Monument No. 1 is not the most engaging tourist destination, even at a time when the southern boundary seems to be the most pressing political topic in the country—or at least, the one that has been most vocally foisted upon the country by a mercurial president who has found an issue that both congeals his party and motivates his base.
From this point to the ocean, the boundary between the United States and Mexico was defined by treaty negotiations and the mathematical rules of surveying. The Treaty of Guadalupe Hidalgo was signed in 1848 at the end of the US–Mexico war, and its fifth article defined a new boundary between the two countries. President Polk’s insatiable desire to extend the bounds of the country from sea to shining sea culminated in the largest territorial expansion of the nation and the fulfillment of America’s manifest destiny. The boundary’s rigid geometry is evidence enough that the diplomats and political officials lacked an “accurate geographic knowledge of the territory through which a boundary was to run,” and thus, “ruled a line upon a map.”2 Instead, the linearity of the new boundary clearly expressed America’s political desires and economic necessities. Key among those necessities was maintaining the delicate balance of power between the North and the slaveholding South. The southern states were eager to establish both a transcontinental railroad route and new slaveholding states—the former to enrich industrial interests in New Orleans and other ports in the Southeast, the latter to affirm the ongoing question of America’s “peculiar institution.”

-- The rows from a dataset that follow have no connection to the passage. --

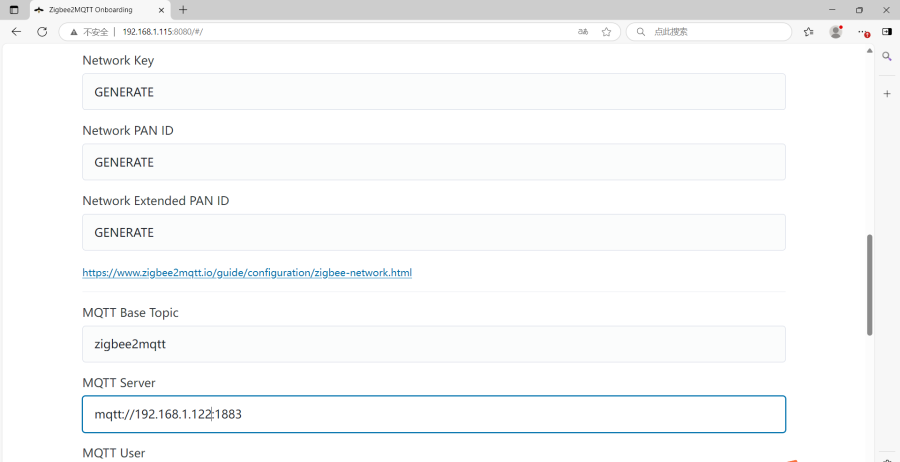The height and width of the screenshot is (462, 900).
Task: Select the Zigbee2MQTT Onboarding tab
Action: [100, 10]
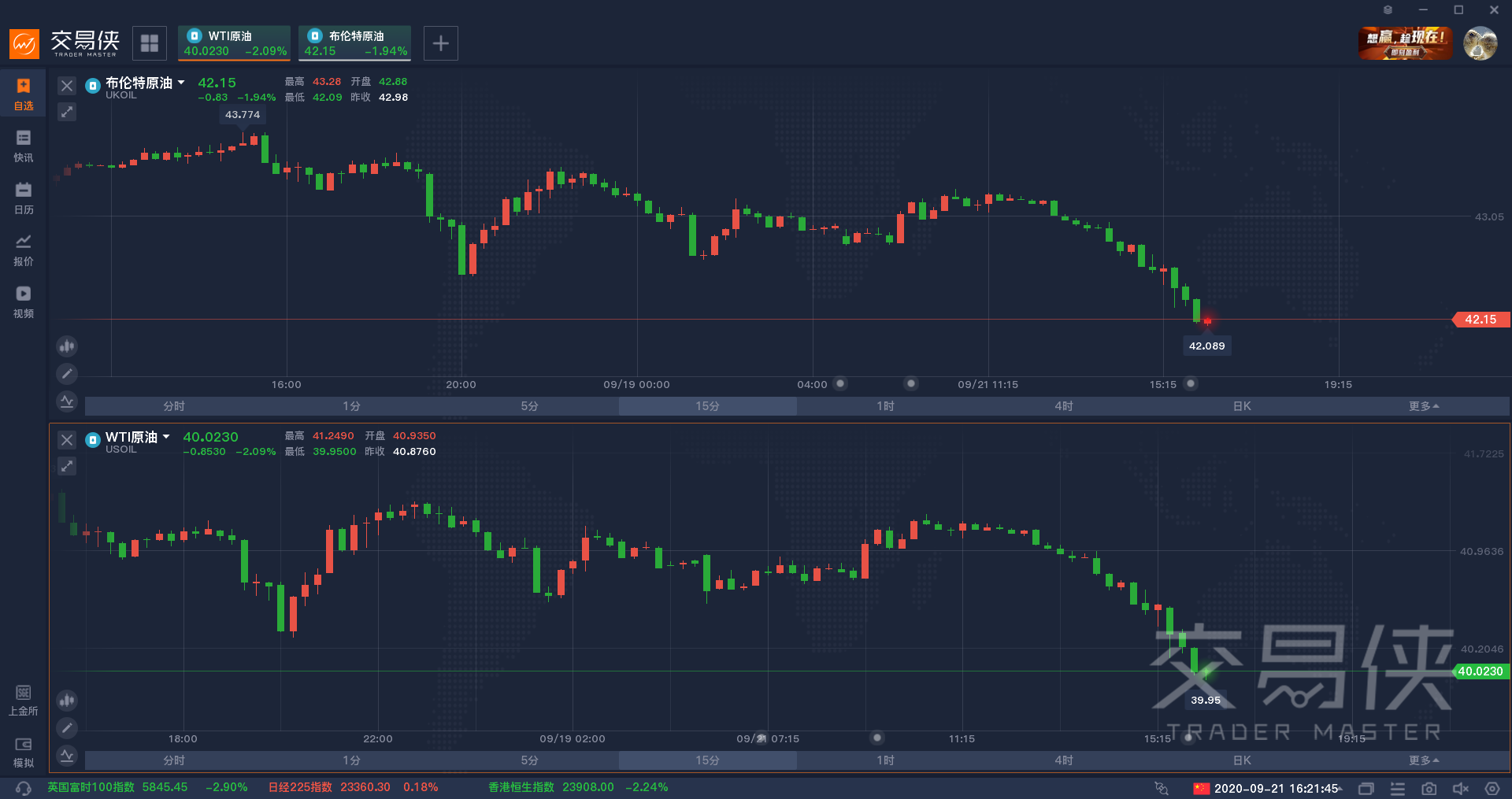Toggle the indicator button on WTI chart
This screenshot has height=799, width=1512.
[67, 756]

Monument No. 1 is twelve feet tall, a rather squat-looking obelisk. Its five-foot-square base tapers to two feet, six inches where it is topped with a short pyramid.3 It is made of white-painted concrete. Erected in 1989, a small plaque on the monument’s north-facing side reads “Boundary of the United States of America.” Below that it says, “International Boundary and Water Commission between United States and Mexico.” The bi-national commission was created in 1889 to oversee water usage rights and infrastructure development along the Rio Grande. A plaque on the south-facing side substitutes the United States of America with “los Estados Unidos Mexicanos” and lists the boundary commission credentials in Spanish.4 The monument sits on a nine-meter-square concrete pad and is accessible from the United States by a short stone path connected to a dirt parking lot. From the Mexican side, the monument is located in the Parque Madero and is accessed from a dirt road marked not by the presence of the monument but by the nearby Casa de Adobe, where Mexican revolutionaries Francisco Madero and Pancho Villa met to coordinate their effort, and ultimate victory, against President Porfirio Díaz in 1911.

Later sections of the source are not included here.